Given text:
------------------------------------
Coronary CT angiography accurate after implantation of bioresorbable vascular scaffolds
MONDAY, July 24, 2017 (HealthDay News) — Coronary computed tomography angiography (CCTA) is accurate for assessing angiographic outcomes after bioresorbable vascular scaffold (BVS) implantation, according to a study published online July 19 in JACC: Cardiovascular Imaging.
Carlos Collet, M.D., from the University of Amsterdam, and colleagues examined the diagnostic accuracy of CCTA for assessing angiographic outcomes after implantation of BVS. Two hundred thirty-eight patients (258 lesions) treated with BVS implantation underwent coronary angiography with intravascular ultrasound (IVUS) evaluation and CCTA at three-year follow-up in the ABSORB II study. The area under the receiver operating characteristic curve (AUC) was used to assess the diagnostic accuracy of CCTA.
------------------------------------
Source information:
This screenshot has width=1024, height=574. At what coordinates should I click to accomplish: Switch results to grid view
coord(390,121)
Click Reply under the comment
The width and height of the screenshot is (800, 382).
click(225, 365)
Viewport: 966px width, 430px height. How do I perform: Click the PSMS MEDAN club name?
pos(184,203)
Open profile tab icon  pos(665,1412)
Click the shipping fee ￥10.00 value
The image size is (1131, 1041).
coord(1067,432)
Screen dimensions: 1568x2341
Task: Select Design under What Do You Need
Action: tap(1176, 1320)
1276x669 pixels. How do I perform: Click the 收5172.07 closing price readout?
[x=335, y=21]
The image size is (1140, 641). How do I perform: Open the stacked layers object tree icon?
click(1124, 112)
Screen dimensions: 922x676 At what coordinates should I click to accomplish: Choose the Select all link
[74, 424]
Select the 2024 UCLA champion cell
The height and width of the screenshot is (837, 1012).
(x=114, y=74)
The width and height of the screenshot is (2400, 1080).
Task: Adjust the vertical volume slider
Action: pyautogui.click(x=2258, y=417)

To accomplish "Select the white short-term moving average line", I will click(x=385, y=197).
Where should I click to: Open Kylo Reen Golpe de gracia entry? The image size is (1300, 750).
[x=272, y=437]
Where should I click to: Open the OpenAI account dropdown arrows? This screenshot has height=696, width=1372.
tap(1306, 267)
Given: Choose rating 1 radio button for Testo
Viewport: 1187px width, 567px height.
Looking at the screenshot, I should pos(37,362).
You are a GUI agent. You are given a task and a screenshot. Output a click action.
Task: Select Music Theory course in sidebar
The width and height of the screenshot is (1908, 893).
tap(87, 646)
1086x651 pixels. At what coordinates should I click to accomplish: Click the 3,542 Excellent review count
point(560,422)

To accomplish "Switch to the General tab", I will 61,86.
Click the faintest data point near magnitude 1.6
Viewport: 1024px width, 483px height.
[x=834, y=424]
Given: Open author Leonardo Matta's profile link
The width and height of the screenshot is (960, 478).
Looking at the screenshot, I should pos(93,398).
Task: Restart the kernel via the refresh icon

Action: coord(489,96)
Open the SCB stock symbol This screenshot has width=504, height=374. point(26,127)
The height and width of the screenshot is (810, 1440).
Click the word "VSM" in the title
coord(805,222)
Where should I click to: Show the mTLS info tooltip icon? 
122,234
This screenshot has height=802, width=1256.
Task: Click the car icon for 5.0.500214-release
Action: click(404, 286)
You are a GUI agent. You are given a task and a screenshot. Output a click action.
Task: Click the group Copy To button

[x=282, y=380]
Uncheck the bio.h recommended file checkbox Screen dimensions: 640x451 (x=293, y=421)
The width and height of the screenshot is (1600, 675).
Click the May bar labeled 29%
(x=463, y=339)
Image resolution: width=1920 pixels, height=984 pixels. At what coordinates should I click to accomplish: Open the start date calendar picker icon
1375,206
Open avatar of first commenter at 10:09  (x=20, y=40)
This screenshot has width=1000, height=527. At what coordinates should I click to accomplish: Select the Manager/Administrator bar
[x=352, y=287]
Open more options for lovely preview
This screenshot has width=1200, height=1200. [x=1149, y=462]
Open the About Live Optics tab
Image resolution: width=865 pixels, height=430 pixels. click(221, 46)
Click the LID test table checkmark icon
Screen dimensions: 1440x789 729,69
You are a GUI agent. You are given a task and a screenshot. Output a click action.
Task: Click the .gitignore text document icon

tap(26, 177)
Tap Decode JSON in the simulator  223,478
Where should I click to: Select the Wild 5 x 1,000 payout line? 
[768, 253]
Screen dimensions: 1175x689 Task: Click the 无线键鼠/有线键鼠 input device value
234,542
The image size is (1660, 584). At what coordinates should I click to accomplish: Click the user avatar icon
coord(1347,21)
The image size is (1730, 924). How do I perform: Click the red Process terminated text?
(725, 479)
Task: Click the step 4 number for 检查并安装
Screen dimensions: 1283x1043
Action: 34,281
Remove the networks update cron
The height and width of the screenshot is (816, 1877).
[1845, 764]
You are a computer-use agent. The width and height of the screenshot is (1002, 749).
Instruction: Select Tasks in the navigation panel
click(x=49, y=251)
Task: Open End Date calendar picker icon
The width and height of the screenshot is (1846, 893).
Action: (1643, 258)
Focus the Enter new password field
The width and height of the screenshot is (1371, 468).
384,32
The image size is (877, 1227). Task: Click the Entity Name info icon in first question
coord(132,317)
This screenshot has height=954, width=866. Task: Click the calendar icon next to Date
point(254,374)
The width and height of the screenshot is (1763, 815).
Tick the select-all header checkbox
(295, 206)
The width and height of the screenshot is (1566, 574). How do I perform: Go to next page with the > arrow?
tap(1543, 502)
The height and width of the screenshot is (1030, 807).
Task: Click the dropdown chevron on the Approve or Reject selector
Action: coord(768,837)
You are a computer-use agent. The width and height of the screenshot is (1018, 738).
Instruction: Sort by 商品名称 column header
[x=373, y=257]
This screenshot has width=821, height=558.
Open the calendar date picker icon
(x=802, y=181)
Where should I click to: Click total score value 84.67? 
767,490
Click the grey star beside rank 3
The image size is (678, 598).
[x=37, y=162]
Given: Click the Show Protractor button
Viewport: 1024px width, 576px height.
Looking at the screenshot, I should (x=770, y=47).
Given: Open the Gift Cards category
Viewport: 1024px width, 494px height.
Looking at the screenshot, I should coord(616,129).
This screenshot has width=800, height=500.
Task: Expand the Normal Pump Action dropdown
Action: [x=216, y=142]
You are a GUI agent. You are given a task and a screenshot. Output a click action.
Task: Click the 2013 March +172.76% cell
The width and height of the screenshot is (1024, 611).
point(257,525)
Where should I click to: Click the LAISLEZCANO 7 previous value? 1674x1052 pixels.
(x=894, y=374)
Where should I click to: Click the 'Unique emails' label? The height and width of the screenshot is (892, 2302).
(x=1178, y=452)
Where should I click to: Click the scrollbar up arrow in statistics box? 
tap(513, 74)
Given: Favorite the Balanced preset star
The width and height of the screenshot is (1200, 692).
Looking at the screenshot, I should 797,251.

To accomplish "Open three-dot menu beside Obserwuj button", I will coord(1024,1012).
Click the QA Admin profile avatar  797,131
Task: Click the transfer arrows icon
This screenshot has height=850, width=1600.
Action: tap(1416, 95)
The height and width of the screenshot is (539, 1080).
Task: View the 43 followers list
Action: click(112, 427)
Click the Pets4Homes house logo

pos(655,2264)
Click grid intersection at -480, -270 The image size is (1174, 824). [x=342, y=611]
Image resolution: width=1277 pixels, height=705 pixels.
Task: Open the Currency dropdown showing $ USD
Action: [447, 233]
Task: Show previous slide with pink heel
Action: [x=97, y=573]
------------------------------------
Task list:
1. In the CT angiography article, what was the area under the receiver operating characteristic curve used for? Explain in one to three sentences.
2. How many lesions were treated in the patients in the CT angiography article?
3. Pick up the CT angiography article after its last sentence and keep writing.
These records have nothing to do with the CT angiography article.

Answers to the exercise:
1. The researchers used the area under the receiver operating characteristic curve (AUC) to measure how accurate CCTA was. It was their way of judging how well CCTA assessed angiographic outcomes after BVS implantation.

2. 258 lesions.

3.
The researchers found that with quantitative coronary angiography as reference, the mean difference in CCTA-derived minimum luminal diameter was 0.14 mm, whereas the mean difference in minimal luminal area (MLA) was 0.73 mm² with IVUS as reference. The AUC was 0.88 for the per-scaffold diagnostic accuracy of CCTA for detecting stenosis based on coronary angiography diameter stenosis ≥50 percent, with sensitivity and specificity of 80 and 100 percent, respectively; diagnostic accuracy based on IVUS MLA ≤2.5 mm² showed an AUC of 0.83. with sensitivity and specificity of 71 and 82 percent, respectively. For identifying patients with a significant lesion based on the IVUS criteria, the diagnostic accuracy of CCTA was similar to coronary angiography.
“CCTA has good diagnostic accuracy to detect in-scaffold luminal obstruction and to assess luminal dimensions after BVS implantation,” the authors write. “CCTA might become the method of choice for the evaluation of patients treated with BVS.”
Several authors are members of the International Advisory Board for Abbott Vascular.